> [INSTRUCTIONS TO FOLLOW]:
From the first line to the last, restate the records word for word, skipping the pictures.

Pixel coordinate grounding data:
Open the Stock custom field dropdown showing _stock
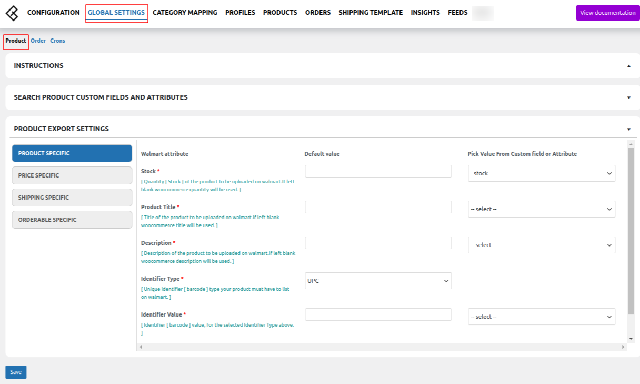The width and height of the screenshot is (640, 384). click(x=541, y=173)
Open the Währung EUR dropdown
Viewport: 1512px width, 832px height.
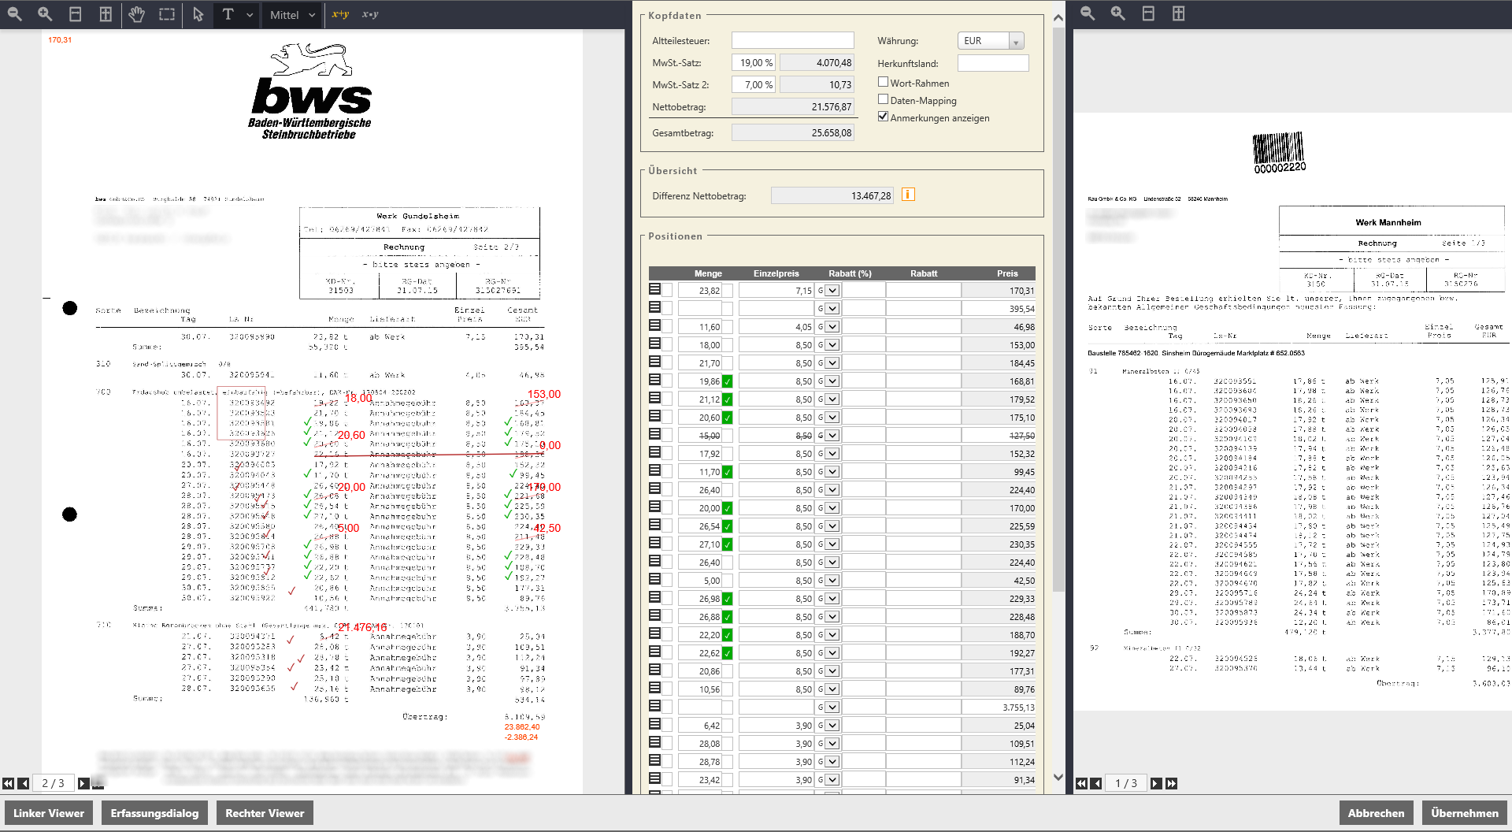point(1016,41)
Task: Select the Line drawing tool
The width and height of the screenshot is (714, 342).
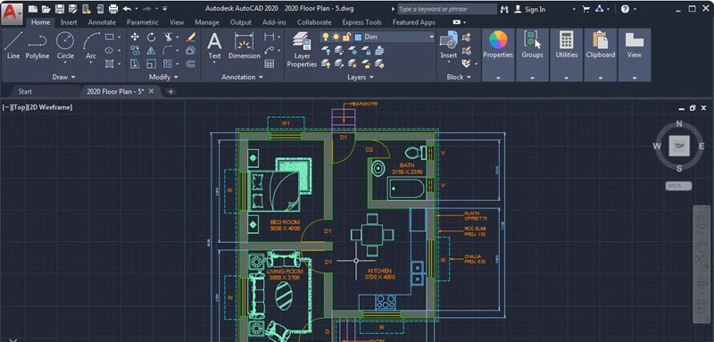Action: [13, 46]
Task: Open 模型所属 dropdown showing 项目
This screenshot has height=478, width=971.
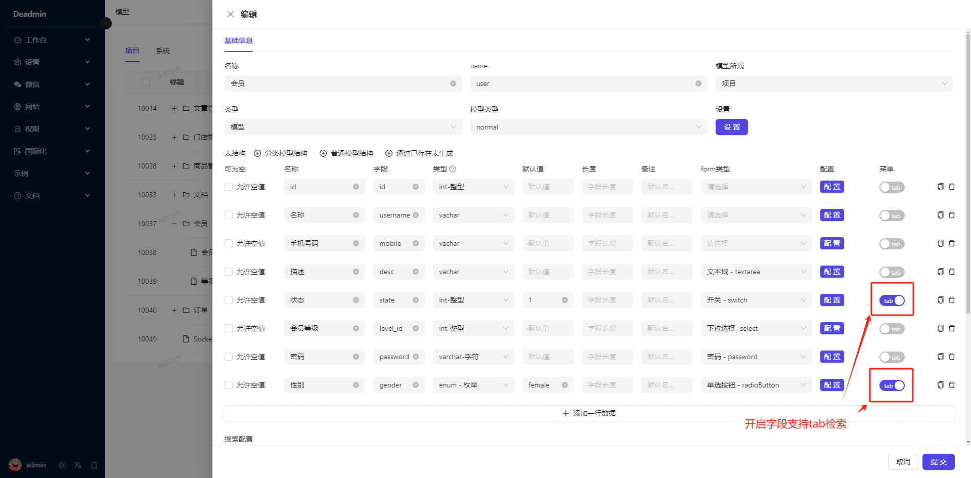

> [YOUR RESPONSE]:
Open the Stock custom field dropdown showing _stock
The width and height of the screenshot is (640, 384). click(x=541, y=173)
Open the Währung EUR dropdown
Viewport: 1512px width, 832px height.
point(1016,41)
Task: Select the Line drawing tool
The width and height of the screenshot is (714, 342).
Action: [13, 46]
Task: Open 模型所属 dropdown showing 项目
This screenshot has height=478, width=971.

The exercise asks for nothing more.